Single-threaded vs. Multi-threaded

Single-threaded vs. Multi-threaded position statements

Joel Emer - In the early 1970s when Intel introduced the 4004 microprocessor researchers immediately proposed that they would deliver immense performance improvements by hooking together 100s or 1000s of 4004s. Probably, you've never seen one of these wonders, or the fruits of any of subsequent proposals to build massively parallel machines out of each successive microprocessor generation. What, if anything, has changed now? Clearly it is not just that we cannot achieve IPC gains in direct proportion to the number of transistors used, because that's never been true. If it had been true then we'd have IPCs several orders of magnitude larger than we have today. Our recent rule of thumb has been processor performance improves as the square root of the number of transistors and cache miss rates likewise improve as the square root of the cache size. Yet, despite these sub-linear architectural improvements, such machines have been the preferred trajectory. Why is this insufficient for today? Are there no ideas that will bring even that sub-linear architectural performance gain? Why aren't the order-of-magnitude gains being promised by SIMD, vector and/or streaming processors of interest? Is our problem one of lack of innovation rabbits, now that we've lost MIPS and Alpha and marginalized SPARC and Power? Is the complexity of the x86 architecture a factor in the inability to push across the next architectural performance step? Or is there a feeling that irrespective of architecture that we've crossed a complexity threshold beyond which we can't build better processors in a timely fashion. Is using full (but simpler) processors as the building blocks the right granularity? Are multiprocessors really such a panacea of simplicity? How much complexity is going to be introduced in the inter-processor interconnect, in the shared cache hierarchy and in processor support for mechanisms like transactional memory? And much of the challenge of past generations has been coping with the increasing disparity between processor speed and memory speed or the limits of die to memory bandwidth. Does having a multiprocessor with its multiple contexts just make this problem worse not better? And even if multiprocessors really are a simpler alternative, what is the application domain over which they are going to provide a benefit? And will enough people be able to program them?
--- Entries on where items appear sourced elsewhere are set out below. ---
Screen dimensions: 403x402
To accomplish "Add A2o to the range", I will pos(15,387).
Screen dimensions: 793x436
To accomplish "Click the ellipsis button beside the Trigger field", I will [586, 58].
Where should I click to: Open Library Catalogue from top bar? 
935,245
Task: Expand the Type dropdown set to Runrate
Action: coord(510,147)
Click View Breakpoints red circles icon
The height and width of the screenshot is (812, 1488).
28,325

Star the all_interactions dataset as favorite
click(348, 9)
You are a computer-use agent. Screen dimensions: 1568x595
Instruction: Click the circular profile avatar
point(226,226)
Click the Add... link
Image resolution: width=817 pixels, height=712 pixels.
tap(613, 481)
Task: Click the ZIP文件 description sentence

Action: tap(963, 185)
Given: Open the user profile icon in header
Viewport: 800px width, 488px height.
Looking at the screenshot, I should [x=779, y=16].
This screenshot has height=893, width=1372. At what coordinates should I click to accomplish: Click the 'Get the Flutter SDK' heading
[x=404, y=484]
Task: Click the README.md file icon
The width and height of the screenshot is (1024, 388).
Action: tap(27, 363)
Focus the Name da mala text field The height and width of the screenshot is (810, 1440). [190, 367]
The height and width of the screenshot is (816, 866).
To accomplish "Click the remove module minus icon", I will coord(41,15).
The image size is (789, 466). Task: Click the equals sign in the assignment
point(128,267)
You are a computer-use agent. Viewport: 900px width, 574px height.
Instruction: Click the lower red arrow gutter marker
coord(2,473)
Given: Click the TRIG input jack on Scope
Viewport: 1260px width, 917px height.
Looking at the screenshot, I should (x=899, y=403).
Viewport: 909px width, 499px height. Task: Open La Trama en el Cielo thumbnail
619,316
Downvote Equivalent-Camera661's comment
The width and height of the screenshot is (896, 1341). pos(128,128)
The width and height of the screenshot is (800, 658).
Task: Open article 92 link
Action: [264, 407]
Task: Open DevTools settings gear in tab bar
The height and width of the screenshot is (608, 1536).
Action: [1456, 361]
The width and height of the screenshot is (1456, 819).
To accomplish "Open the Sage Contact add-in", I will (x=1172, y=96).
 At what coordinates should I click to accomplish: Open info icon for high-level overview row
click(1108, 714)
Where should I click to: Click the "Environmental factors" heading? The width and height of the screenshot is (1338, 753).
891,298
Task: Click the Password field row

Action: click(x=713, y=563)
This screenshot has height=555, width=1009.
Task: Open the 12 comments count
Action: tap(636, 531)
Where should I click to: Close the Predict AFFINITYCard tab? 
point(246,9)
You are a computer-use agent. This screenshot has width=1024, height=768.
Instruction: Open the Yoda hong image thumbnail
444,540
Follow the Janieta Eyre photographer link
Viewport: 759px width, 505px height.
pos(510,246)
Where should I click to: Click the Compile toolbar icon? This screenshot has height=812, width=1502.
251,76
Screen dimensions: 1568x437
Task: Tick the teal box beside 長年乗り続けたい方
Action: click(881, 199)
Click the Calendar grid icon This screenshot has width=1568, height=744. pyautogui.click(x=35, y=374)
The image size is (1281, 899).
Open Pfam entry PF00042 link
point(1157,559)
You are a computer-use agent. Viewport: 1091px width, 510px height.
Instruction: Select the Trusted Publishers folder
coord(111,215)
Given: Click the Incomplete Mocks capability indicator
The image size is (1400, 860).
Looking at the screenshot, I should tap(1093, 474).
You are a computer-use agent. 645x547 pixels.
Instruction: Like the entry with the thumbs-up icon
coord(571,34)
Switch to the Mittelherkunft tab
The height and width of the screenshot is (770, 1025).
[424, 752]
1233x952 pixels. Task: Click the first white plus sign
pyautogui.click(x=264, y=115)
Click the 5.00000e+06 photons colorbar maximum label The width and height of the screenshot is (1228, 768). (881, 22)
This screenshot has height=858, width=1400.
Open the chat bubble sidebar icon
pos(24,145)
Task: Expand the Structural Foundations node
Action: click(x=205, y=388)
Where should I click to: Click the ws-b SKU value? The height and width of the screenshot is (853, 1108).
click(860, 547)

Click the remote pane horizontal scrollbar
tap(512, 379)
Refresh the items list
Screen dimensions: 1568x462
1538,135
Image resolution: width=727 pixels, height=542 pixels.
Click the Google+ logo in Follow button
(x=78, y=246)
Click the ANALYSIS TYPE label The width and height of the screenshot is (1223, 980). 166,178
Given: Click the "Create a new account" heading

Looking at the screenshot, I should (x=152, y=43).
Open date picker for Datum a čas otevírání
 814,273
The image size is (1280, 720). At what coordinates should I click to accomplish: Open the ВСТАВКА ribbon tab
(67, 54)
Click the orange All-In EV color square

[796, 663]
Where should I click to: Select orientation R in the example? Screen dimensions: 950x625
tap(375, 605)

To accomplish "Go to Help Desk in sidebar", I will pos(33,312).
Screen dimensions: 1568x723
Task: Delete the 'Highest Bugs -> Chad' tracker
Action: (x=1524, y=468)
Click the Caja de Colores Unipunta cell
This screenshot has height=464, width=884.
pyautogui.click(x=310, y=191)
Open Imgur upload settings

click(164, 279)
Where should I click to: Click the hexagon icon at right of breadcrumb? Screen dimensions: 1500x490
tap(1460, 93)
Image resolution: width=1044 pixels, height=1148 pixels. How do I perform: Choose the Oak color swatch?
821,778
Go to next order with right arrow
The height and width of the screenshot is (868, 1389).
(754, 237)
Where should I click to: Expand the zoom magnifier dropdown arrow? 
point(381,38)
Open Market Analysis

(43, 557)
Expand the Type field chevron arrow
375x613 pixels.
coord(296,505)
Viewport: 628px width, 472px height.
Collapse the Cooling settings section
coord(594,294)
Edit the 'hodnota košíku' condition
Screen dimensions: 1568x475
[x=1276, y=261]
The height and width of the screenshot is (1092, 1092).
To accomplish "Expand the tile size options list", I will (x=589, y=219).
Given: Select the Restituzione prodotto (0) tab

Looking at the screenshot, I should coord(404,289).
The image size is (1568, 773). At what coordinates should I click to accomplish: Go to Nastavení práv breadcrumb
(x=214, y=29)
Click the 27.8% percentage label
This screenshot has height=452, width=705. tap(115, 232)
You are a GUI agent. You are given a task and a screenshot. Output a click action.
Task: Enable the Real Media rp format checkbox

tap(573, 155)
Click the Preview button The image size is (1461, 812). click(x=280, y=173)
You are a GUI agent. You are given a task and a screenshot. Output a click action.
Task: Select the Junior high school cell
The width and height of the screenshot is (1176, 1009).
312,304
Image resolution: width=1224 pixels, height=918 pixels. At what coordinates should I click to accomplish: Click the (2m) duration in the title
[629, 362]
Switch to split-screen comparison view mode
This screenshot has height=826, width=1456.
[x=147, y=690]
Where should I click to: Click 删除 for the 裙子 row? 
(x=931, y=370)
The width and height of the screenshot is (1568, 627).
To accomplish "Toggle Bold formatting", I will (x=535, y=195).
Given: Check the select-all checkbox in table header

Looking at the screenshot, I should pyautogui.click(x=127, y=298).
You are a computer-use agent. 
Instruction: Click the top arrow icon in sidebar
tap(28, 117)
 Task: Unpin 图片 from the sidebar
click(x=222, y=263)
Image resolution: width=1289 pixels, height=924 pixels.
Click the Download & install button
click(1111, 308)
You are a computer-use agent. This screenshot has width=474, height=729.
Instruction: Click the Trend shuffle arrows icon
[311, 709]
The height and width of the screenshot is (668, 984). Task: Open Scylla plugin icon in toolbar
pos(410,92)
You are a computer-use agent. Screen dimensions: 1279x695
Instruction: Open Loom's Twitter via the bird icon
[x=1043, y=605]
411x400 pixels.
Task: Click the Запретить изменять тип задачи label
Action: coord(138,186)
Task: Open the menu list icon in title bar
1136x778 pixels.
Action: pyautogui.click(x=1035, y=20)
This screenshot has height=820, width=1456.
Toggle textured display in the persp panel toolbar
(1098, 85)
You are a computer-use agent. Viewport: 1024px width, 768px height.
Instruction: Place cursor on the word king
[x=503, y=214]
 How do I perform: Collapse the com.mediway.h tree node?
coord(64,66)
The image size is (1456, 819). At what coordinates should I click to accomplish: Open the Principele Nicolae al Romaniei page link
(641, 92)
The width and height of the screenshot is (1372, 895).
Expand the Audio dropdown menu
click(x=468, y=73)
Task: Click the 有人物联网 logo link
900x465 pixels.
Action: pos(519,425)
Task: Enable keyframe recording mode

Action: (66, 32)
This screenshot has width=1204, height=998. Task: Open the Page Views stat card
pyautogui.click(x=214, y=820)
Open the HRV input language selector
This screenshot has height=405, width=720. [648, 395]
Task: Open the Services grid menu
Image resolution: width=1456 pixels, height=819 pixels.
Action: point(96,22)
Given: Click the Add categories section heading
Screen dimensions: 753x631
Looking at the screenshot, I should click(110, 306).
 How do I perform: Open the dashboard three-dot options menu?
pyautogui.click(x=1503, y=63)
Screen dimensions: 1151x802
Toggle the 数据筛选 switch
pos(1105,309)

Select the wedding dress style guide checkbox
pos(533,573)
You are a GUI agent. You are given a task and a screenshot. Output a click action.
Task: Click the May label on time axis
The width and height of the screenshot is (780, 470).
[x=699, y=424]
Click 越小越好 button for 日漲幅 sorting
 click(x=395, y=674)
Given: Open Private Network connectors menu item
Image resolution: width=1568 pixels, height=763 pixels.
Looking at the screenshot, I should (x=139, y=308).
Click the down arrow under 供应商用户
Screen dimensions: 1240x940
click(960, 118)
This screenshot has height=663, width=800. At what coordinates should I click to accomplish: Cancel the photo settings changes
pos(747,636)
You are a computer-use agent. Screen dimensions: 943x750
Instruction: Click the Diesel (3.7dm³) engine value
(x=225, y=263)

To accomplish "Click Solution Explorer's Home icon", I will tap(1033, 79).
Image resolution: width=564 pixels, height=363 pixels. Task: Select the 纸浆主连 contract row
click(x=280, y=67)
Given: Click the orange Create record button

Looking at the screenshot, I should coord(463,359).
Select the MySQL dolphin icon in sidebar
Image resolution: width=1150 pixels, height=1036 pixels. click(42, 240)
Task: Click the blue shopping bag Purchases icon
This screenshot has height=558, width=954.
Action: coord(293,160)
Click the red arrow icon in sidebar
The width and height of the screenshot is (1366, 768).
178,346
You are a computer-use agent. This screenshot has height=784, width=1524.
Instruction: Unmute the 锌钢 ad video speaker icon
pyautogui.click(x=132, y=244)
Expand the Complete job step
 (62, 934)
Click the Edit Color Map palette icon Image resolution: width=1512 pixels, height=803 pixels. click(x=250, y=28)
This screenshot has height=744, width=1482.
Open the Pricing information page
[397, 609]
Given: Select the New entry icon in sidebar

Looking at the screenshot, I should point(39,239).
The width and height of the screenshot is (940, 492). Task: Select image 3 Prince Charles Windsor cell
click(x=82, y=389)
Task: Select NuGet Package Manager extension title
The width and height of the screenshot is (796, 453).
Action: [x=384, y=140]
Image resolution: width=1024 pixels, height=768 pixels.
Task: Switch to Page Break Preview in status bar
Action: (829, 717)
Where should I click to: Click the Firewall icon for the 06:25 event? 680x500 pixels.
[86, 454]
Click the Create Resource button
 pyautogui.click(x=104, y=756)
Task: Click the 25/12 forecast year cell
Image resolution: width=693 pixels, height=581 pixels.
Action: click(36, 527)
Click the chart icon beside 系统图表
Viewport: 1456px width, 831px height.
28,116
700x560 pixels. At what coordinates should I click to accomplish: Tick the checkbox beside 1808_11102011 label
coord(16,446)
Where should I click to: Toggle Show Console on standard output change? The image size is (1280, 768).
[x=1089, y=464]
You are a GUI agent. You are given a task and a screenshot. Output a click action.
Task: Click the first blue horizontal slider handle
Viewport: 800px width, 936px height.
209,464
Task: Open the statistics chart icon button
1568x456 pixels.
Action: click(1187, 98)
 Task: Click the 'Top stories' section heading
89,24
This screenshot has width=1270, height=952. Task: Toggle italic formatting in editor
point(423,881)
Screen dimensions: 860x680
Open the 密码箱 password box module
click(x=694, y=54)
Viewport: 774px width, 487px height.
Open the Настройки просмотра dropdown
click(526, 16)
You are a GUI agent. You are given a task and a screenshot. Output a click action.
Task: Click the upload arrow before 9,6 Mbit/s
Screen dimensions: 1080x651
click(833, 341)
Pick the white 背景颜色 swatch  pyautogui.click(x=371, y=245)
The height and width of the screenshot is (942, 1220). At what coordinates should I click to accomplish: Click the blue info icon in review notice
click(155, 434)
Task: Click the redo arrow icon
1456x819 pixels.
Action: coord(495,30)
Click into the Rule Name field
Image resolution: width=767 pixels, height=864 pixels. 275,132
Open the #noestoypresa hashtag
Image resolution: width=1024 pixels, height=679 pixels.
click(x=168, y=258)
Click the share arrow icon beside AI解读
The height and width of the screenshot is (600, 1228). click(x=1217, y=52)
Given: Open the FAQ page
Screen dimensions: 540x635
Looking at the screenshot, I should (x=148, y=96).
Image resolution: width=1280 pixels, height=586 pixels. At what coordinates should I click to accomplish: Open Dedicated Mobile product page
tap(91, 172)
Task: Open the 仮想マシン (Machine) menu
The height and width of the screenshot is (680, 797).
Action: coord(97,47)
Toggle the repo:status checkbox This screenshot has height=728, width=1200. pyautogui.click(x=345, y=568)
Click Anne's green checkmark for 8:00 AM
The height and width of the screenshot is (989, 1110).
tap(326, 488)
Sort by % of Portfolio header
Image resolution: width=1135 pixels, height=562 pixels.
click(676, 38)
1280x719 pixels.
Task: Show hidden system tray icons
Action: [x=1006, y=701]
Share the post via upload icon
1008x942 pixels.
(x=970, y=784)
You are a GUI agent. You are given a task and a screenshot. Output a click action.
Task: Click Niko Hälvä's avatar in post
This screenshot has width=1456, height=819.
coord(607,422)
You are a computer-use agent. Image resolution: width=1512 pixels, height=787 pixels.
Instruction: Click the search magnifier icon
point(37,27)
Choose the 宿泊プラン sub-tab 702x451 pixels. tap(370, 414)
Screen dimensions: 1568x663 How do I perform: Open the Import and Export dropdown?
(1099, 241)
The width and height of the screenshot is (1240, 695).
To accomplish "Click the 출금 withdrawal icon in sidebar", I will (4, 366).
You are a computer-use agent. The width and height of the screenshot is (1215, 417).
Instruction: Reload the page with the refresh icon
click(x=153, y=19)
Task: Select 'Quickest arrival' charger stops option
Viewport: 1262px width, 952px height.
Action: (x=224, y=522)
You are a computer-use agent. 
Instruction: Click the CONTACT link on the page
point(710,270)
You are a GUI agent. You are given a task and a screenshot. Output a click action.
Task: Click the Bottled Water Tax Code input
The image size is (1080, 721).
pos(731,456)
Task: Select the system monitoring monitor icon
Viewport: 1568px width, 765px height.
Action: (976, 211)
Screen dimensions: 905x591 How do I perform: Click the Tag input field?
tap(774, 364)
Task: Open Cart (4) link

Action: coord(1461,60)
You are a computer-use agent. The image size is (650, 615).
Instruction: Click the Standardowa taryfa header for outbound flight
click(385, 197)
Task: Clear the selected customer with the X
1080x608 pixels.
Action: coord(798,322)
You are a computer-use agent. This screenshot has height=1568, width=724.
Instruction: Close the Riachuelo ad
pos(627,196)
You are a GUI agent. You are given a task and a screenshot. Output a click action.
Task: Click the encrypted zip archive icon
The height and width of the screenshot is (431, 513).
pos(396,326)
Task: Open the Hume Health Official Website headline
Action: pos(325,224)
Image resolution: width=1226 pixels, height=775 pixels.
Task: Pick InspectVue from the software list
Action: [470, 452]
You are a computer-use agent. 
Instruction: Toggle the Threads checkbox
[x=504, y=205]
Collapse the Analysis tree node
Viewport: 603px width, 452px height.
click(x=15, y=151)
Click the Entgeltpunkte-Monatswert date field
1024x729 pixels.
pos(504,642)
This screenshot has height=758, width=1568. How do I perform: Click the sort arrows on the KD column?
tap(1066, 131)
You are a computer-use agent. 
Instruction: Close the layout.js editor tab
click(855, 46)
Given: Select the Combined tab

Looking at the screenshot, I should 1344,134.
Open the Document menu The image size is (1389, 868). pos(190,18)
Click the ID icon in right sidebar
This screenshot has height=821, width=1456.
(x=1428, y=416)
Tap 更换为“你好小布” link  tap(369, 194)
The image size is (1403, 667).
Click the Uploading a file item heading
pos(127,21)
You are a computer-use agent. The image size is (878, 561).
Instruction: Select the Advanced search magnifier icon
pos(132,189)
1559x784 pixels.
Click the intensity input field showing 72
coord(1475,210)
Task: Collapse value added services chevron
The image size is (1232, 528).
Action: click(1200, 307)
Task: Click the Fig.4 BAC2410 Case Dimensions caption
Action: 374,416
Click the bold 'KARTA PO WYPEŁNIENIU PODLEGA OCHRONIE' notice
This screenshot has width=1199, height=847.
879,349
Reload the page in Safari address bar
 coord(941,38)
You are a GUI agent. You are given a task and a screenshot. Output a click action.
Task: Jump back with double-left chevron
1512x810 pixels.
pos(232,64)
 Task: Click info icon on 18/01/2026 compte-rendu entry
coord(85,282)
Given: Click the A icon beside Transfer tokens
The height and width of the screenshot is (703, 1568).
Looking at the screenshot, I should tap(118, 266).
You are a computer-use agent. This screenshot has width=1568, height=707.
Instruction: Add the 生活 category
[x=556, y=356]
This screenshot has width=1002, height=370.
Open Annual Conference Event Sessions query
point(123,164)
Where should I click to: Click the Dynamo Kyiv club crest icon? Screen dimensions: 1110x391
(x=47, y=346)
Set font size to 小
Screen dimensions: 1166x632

Yale Patt - I start with the premise that the purpose of a chip is to optimally execute someones desired single application. That is, the reason for designing an expensive chip, rather than a network of simple chips is to speed up the execution of individual programs. For servers, multiple cheaper chips could be much more effective. Second, I do not believe that everything we do must be transparent to the buffoon-programmer who can not be expected to understand anything beyond the highest level, template-type programming language.

This does not suggest that research should not be undertaken to figure out how to get people to think via a "parallel programming model." Or, that multiprocessor processing is not important. Cache coherency, memory consistency, contention issues, etc. are all relevant avenues for useful research. The fact is that current programmers do not naturally think "parallel programming model," which means a lot of applications are single thread. If performance of them is important, then we need to provide single thread performance. It is true that more and more applications naturally support lots of threads. Thus, the ability to handle lots of parallel threads is also important. However, we need to consider Amdahls Law -- getting the whole job done fast also requires the ability to handle the serial part. Ergo, Pentium_X/Niagara_Y. To do this this:

1. We treat what I have called the Levels of Transformation (from natural language problem statement to logic circuits) as one integrated whole.

a. That is, we add large functional units to the microarchitecture that remain powered off when not in use, but are powered up via compiled code when necessary to carry out a needed piece of work, specified by the algorithm. (My "Refrigerator" analogy.) ...and we let the algorithm writer and the compiler writer know that it is available.

b. We add many very light-weight processor engines for processing the embarrassingly parallel part of an algorithm. (Niagara X.)

c. We add some (very few, perhaps only one) very heavy-weight processors with serious hybrid branch prediction, out-of-order execution, etc. to handle the serial part of an algorithm. (Pentium Y.)

2. We provide appropriate interconnect to allow the Pentium Y core to talk to the Niagara processors, without throwing away a lot of performance waiting for information to go from one part of the chip to another.

3. We deal with the off-chip memory bandwidth demands by asking how to reduce this bandwidth. Re, code: denser encoding of the I stream. Re, data: representing values with the minimum number of bits required. Re: on-chip storage, we store what we need. In all three cases, can we take advantage of the enormous increase in logic capability to save off-chip bandwidth?

Mark Hill - For decades technologists have provided architects with more transistors that we have used to make faster processors via bit-level parallelism, instruction-level parallelism, and memory hierarchies. It now appears that not even Yale Patt can figure out ways to use even more transistors to speed up processors in cost- and power-effective ways. A critical barrier is that it appears hard to do useful work on behalf of a single thread for the hundreds of instruction opportunities it now takes to access main memory. Thus, it is time turn to the easier task of teaching Yale multi-threaded programming.